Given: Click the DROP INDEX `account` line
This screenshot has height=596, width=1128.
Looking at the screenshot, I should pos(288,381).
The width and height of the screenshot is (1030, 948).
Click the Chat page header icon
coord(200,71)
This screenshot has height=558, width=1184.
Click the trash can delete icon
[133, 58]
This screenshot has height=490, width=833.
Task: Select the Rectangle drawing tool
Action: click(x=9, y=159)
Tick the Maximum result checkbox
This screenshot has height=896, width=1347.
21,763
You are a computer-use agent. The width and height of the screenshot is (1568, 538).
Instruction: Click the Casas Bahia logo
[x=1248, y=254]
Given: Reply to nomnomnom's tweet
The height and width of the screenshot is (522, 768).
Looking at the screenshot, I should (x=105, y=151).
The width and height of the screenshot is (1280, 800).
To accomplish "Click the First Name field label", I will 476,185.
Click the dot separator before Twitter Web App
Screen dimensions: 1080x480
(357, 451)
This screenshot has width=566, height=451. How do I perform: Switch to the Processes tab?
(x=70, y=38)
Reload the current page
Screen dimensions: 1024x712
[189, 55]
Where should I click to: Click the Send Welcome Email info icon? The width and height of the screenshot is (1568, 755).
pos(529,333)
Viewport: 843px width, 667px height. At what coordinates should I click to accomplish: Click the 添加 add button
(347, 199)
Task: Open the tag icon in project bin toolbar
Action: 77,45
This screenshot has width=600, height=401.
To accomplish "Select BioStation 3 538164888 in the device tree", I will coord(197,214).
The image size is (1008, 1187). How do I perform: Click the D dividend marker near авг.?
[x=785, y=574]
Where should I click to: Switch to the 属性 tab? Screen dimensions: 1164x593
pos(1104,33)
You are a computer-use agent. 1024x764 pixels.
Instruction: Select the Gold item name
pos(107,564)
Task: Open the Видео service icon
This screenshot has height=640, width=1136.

· · · · ·

### Required action
Nothing but the lines with "computer" should be returned, copied from the entries above.

### Answer to this problem
You are a computer-use agent. The width and height of the screenshot is (1568, 538).
You are a computer-use agent. 1024x764 pixels.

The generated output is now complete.